Energy markets have been at the center of the turbulence. Brent crude oil settled above one hundred dollars per barrel for the first time since August 2022, while U.S. West Texas Intermediate crude rose close to ninety nine dollars per barrel. The sharp rise in oil prices follows concerns that tensions in the Gulf region could threaten shipping through the Strait of Hormuz, a critical passage responsible for transporting roughly one fifth of the world’s oil supply. Any disruption to flows through the strait could tighten global supply and drive fuel costs higher, which would increase inflation pressures across major economies.

The surge in oil prices has complicated the outlook for monetary policy in the United States. Investors had previously expected the Federal Reserve to begin lowering interest rates later this year as economic growth cooled and inflation gradually eased. However rising energy costs now threaten to push consumer prices higher again, potentially forcing policymakers to maintain a more cautious stance. Market economists note that energy price increases often feed through to transportation costs, manufacturing expenses and household energy bills, making inflation more difficult for central banks to control.

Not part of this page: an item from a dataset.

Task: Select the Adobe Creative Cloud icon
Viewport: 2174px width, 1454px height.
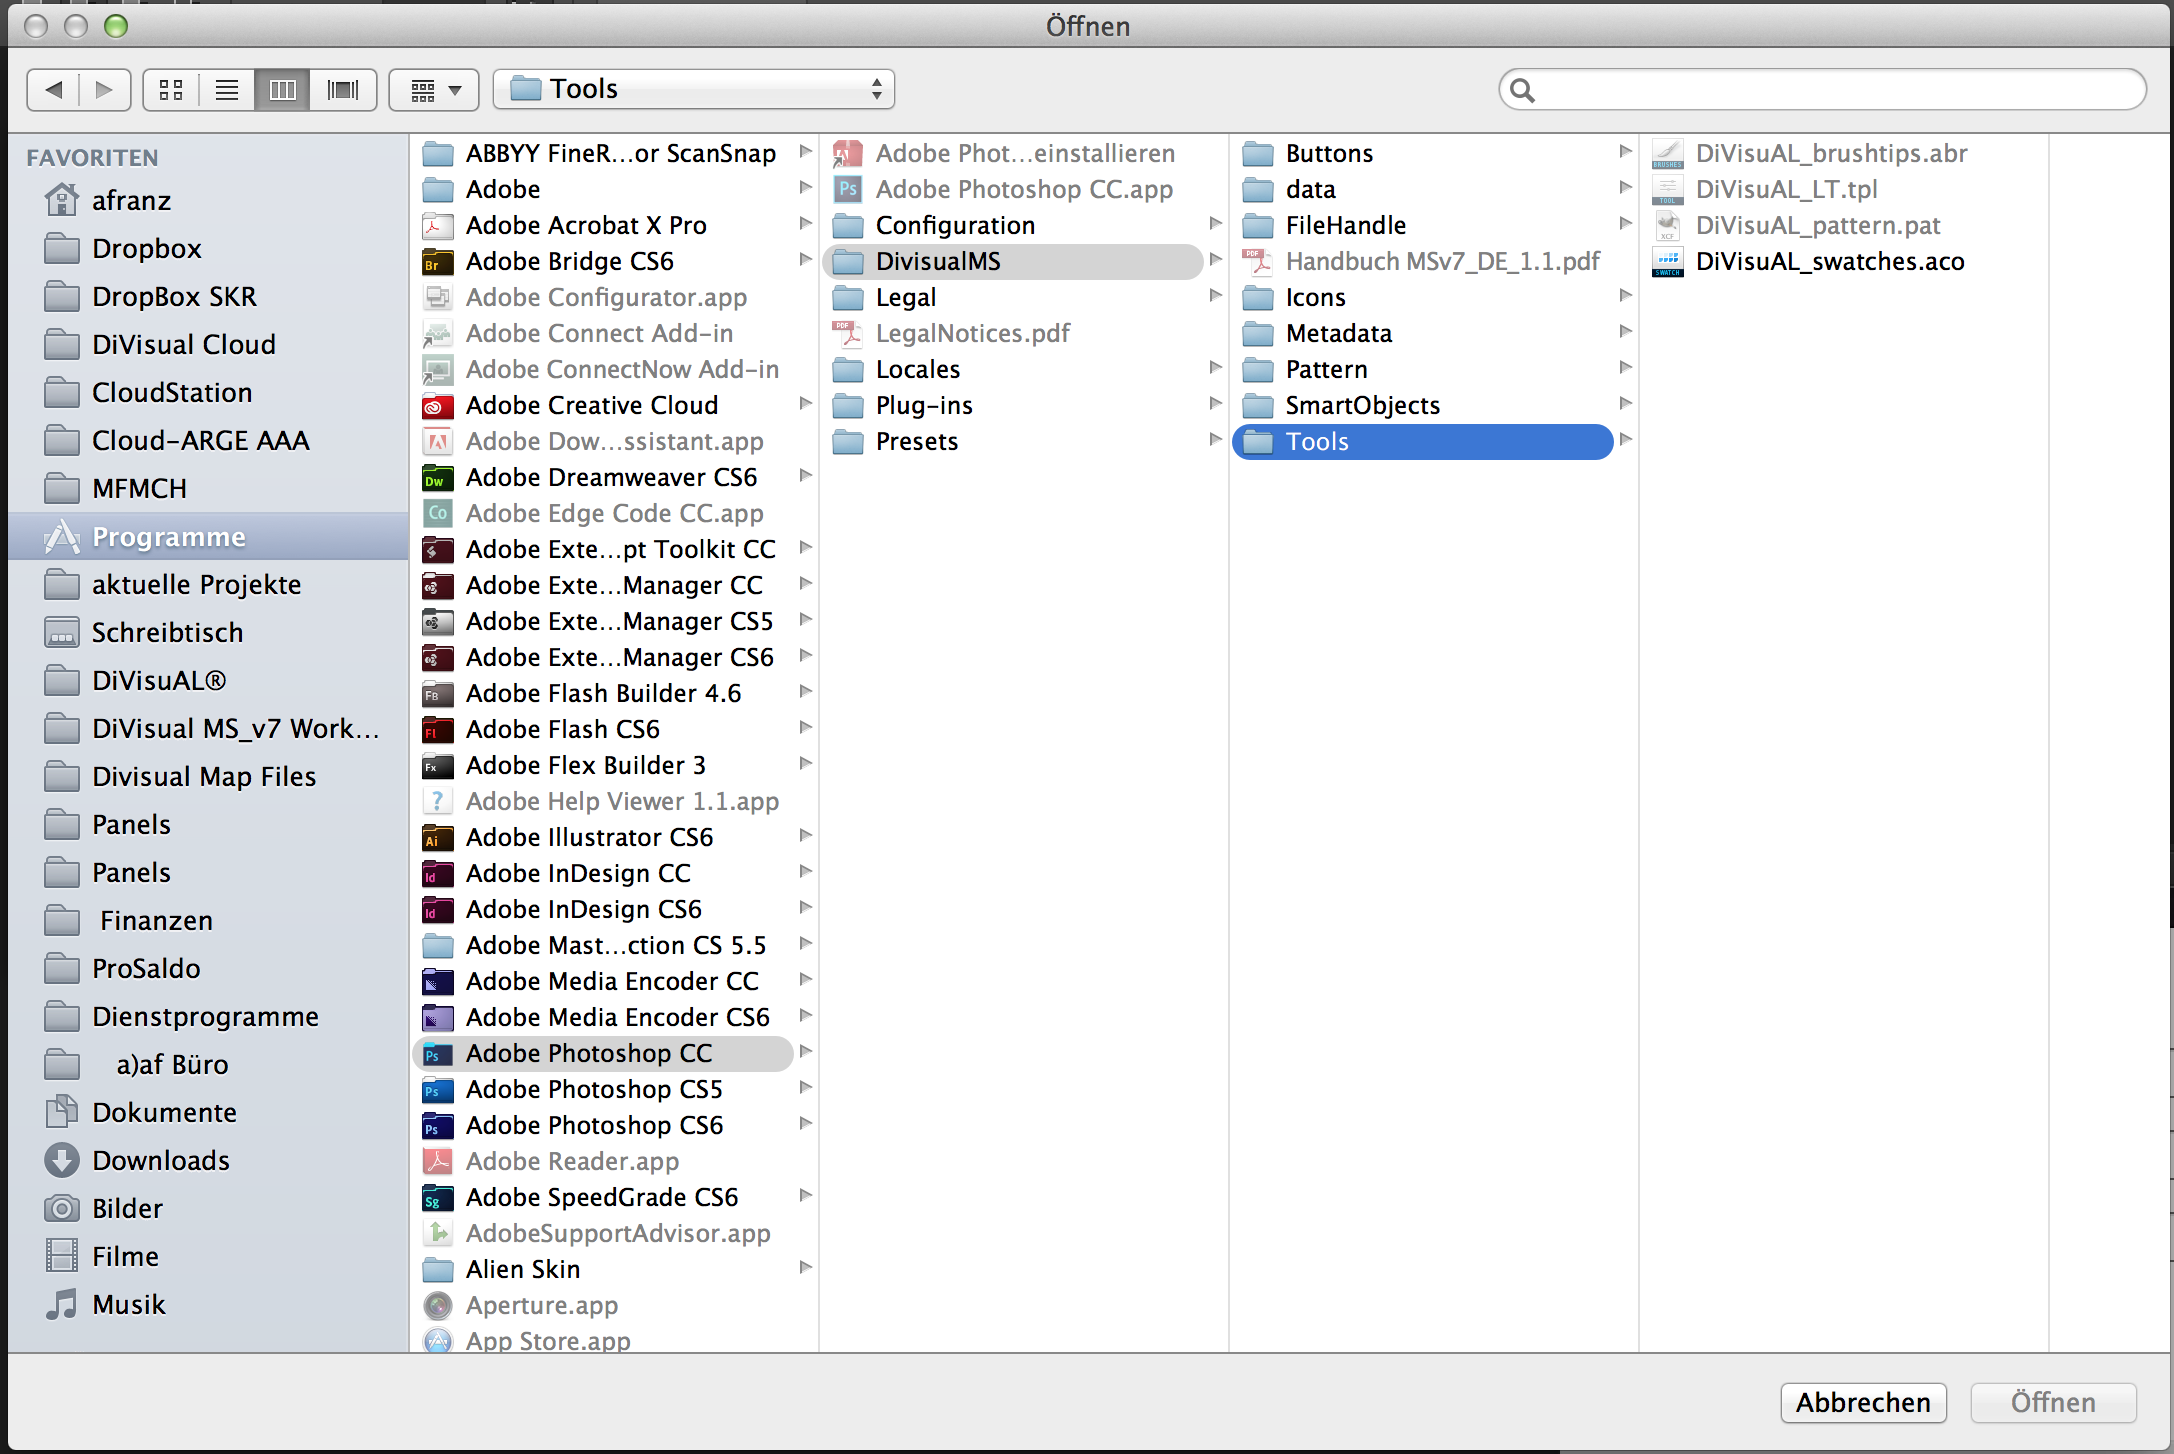Action: tap(437, 406)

Economic data released during the week added to investor uncertainty. Revised figures showed that U.S. economic growth in the final quarter of the previous year was significantly weaker than initially estimated. Other reports indicated softer demand for durable goods and ongoing pressure on consumer spending. Meanwhile the Personal Consumption Expenditures index, which is closely monitored by the Federal Reserve as its preferred inflation gauge, showed little progress toward lower inflation levels. These mixed signals have left investors uncertain about whether the economy is slowing enough to bring inflation under control.

Several technology and financial companies also contributed to the market decline. Shares of major technology firms fell after reports that a planned artificial intelligence rollout by a leading social media company had been delayed. Meanwhile a major design software company saw its stock drop sharply after news that its longtime chief executive would step down once a successor is named. Analysts say the technology sector has become particularly sensitive to leadership changes and shifts in artificial intelligence development strategies as investors closely track competition across the industry.

Broader market indicators showed declining stocks significantly outnumbering advancing shares on major U.S. exchanges, reflecting widespread caution among investors. The technology sector recorded the largest percentage losses among the main sectors of the S and P 500, while utilities managed modest gains as investors sought more defensive positions. Financial stocks also faced pressure during the week amid growing concerns about credit conditions and economic uncertainty.

Market strategists say the direction of global equities will likely depend on developments in energy markets and geopolitical tensions in the Middle East. If oil prices remain elevated and the conflict continues to expand, inflation expectations could rise again and delay potential interest rate cuts. For now investors appear to be closely watching energy supply routes and economic data for signs of whether the current volatility will stabilize or continue to shape the global financial outlook.